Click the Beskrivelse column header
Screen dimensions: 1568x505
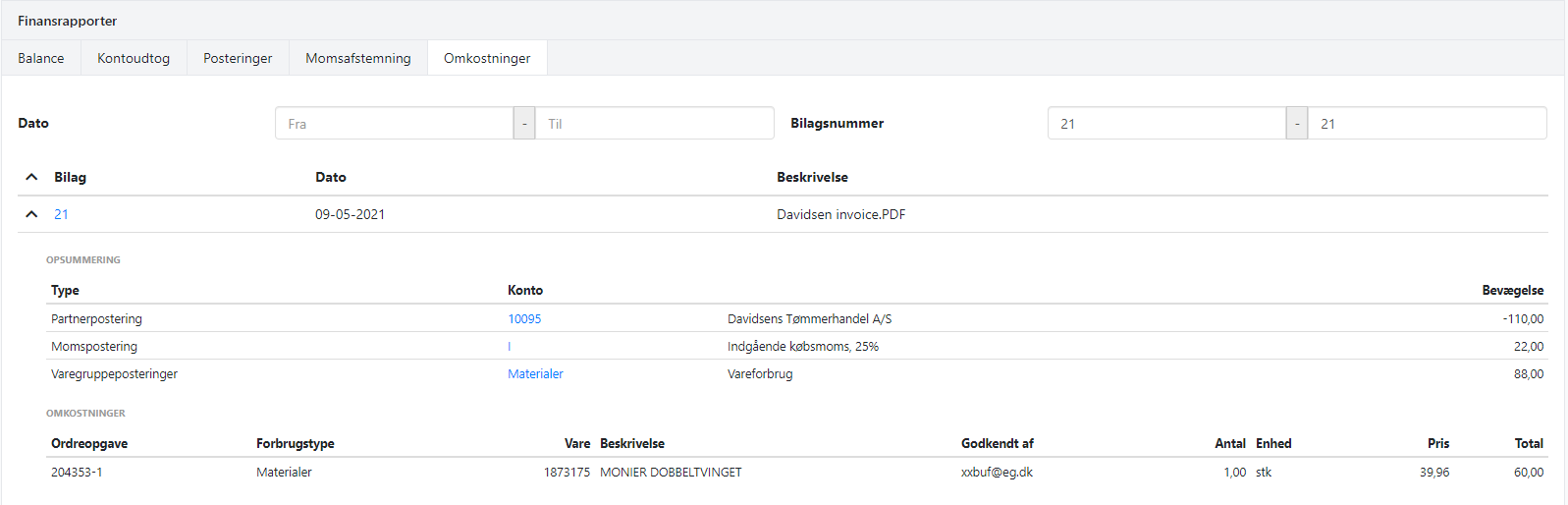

☆ ☆ ☆ ☆ ☆ ☆ ☆

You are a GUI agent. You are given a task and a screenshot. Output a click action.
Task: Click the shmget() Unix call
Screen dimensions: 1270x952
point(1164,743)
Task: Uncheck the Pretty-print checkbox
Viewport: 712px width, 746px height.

☆ ☆ ☆ ☆ ☆ ☆ ☆

Set exercise
Format as a Markdown table with columns Num and Content the lines from the one with "Task: Uncheck the Pretty-print checkbox" up to and including the one with "Viewport: 712px width, 746px height.", leaving out any blank lines.

Result
| Num | Content |
|---|---|
| 1 | Task: Uncheck the Pretty-print checkbox |
| 2 | Viewport: 712px width, 746px height. |